Researchers imaginatively dub the new vulnerability "Spring Break"

Researchers have warned that attackers could be tapping into a new critical remote code execution vulnerability affecting Pivotal Spring projects.

Identified by security specialists at LGTM, the flaw enables hackers to launch arbitrary commands on systems based on the Pivotal Spring web development framework.

They noted that the vulnerability takes design cues from previously detailed weaknesses identified in Apache Struts. One of these flaws was behind the Equifax data breach, which hit the headlines last September. While a patch was available, Equifax had been slow to implement it.

According to the researchers, this flaw affects projects such as Spring Boot. They have advised users "to upgrade their Spring components to the latest versions as a matter of urgency".

Our own research has shown that just 14 per cent of high severity flaws are closed within 30 days or less

The firm added that the flaw is "easy to exploit", enabling attackers to gain "control over production servers and obtain sensitive user data". It predominantly affects Spring Data Rest, which is used by Java app developers.

"Virtually every modern web application will contain components that communicate through REST interfaces, ranging from online travel booking systems, mobile applications and internet banking services," explained the researchers.

It is believed that the vulnerability stems from irregularities in Spring's expression language, which is used in a data component.

"Unvalidated user input leads to an attacker being able to execute arbitrary commands on any machine that runs an application built using Spring Data REST," warned the firm.

Affected components include:

• Spring Data REST components, versions prior to 2.5.12, 2.6.7, 3.0RC3;
• Maven artifacts: spring-data-rest-core, spring-data-rest-webmvc, spring-data-rest-distribution, spring-data-rest-hal-browser;
• Spring Boot, versions prior to 2.0.0M4;
• When using the included Spring Data REST component: spring-boot-starter-data-rest; and,
• Spring Data, versions prior to Kay-RC3

Chris Wysopal, chief technology officer of CA Veracode, said the vulnerability is "another example of the continuous challenge that organisations face in maintaining the security of their applications".

He continued: "The importance of reacting quickly to 'Spring Break' cannot be underestimated.

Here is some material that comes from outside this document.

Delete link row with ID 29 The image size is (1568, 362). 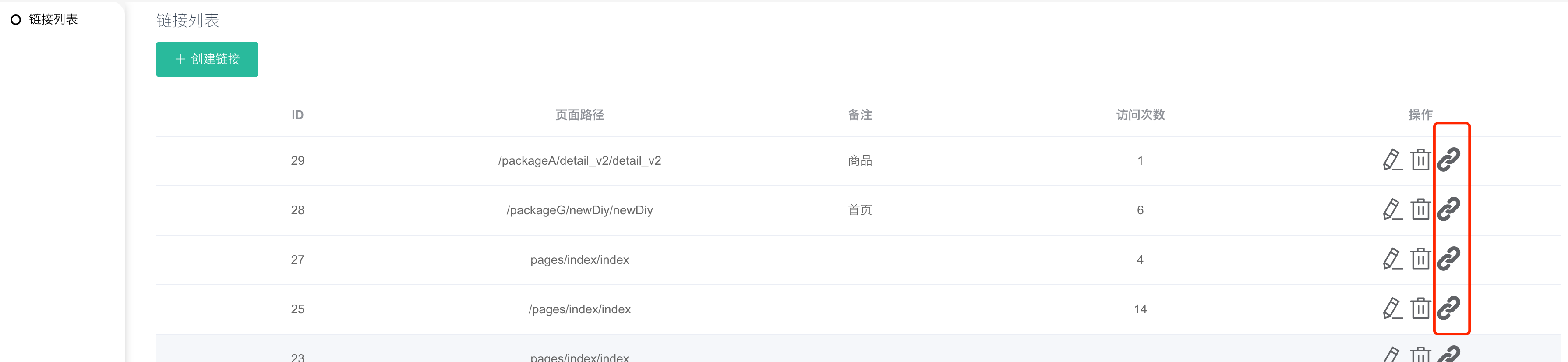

A similar remote-code execution vulnerability found in Apache Struts 2 last year was the root of a recent mega-breach [at Equifax], which put at risk the data of 143 million Americans.

"Of course, mitigating the risk of even severe vulnerabilities is no mean feat - even the most severe flaws take time to fix and our own research has shown that just 14 per cent of high severity flaws are closed within 30 days or less."